I got two books from 1Mom for Christmas that she categorized as books on the aftereffects of war. One is The Ash Garden by Dennis Bock, set in Ontario and Japan. The other is The Reader by Bernhard Schlink. From my perusal of summaries and my memory of the movie of The Reader, both are about the effects of war on teens or children who grow up in the shadow of conflict. This is interesting for many reasons and has been a side interest of mine, but not one I’ve followed up on in my reading of books on the wars. I’ve more focussed on grown-ups in the wars, people who were in the conflict or who refused to join the army or things like that. I think that interest comes from my ADad and AGrandfather who served in very different ways in the second and first war respectively. ADad was in the air force. His father, my AGrandfather was a conscientious objector who served as a stretcher-bearer on the front. I’ve only recently started to see bits and pieces about this kind of service in the first war, and it was nuts. My grandfather never ever talked about it. Ever.

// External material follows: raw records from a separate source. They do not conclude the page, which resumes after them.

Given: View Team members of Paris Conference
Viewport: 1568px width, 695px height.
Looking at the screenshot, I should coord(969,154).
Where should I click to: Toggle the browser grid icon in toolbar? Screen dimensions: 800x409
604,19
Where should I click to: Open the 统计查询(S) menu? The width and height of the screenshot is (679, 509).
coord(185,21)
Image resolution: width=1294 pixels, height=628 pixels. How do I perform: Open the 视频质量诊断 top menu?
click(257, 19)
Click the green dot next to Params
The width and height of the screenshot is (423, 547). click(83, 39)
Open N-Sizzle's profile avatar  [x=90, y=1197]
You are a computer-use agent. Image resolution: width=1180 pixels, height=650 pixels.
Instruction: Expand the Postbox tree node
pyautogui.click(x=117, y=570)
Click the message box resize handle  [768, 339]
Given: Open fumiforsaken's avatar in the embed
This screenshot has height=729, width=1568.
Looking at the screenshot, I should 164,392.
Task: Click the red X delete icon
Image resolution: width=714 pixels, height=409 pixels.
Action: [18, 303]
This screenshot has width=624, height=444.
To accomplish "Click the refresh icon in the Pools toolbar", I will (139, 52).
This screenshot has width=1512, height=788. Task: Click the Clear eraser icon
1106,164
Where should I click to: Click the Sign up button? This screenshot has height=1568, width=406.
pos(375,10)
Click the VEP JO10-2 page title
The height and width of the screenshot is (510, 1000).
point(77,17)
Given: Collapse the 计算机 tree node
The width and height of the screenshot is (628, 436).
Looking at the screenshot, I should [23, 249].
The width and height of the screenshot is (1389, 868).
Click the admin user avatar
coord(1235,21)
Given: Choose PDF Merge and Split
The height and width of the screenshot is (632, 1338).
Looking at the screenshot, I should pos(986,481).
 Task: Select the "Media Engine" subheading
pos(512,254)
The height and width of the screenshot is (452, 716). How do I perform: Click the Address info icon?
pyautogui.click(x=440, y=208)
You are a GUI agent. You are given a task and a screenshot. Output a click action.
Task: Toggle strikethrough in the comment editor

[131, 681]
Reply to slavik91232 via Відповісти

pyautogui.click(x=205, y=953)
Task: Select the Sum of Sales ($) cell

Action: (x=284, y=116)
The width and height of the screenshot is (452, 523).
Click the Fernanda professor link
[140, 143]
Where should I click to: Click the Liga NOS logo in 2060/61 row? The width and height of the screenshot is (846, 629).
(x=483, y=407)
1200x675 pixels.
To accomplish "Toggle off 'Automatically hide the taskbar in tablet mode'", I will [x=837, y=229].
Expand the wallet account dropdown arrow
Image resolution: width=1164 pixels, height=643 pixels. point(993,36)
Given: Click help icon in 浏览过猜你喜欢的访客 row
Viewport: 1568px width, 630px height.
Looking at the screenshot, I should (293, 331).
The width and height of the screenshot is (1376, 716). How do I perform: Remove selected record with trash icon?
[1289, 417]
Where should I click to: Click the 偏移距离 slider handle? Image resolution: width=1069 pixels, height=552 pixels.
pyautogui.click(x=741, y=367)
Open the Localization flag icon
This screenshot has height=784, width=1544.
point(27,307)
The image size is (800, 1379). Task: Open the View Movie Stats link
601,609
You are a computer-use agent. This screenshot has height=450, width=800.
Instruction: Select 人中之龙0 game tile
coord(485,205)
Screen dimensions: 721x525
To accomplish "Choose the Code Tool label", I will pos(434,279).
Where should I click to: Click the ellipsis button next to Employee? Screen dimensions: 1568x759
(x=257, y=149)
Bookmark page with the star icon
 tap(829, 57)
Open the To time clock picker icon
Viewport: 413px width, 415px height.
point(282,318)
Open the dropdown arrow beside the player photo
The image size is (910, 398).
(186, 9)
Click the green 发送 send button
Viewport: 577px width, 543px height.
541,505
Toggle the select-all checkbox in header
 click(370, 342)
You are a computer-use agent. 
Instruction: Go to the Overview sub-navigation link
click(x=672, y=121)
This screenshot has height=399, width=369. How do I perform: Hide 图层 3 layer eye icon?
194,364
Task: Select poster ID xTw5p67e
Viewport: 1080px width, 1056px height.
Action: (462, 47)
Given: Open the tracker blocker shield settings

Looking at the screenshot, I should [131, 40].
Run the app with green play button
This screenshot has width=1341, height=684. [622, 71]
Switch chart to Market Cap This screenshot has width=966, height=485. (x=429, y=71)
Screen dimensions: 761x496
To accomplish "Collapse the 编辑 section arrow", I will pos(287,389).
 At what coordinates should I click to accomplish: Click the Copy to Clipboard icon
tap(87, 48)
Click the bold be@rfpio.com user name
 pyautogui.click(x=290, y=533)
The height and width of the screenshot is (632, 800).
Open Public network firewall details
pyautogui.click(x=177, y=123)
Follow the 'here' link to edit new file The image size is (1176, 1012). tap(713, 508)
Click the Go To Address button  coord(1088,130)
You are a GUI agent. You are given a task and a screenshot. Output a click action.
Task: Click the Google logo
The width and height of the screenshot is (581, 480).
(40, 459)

Fiction is an interesting way into the way the world looks for people on the inside of an historical event. Well researched, well imagined historical fiction provides a window into another time and place. I’m looking forward to my books on the aftereffects of war.
Sometimes a movie points me to a book. On the weekend I watched “The Hours” which I quite enjoyed. I know the movie is based on a book (The Hours by Michael Cunningham) which is based on a book (Mrs. Dalloway by Virginia Woolf). So many layers. Anyhow, I’ve read neither The Hours, nor Mrs. Dalloway, but now I’m much more likely to read both. I watched “Possession” before even realizing there was a book called Possession by A.S. Byatt, and now I think that is the Best Book Ever. The BBC serial adaptation of Pride and Prejudice helped me re-read the book by Jane Austen which I’d initially thought tedious. That book gets better every time I read it.
Which movies enhance your enjoyment of books or introduced you to books?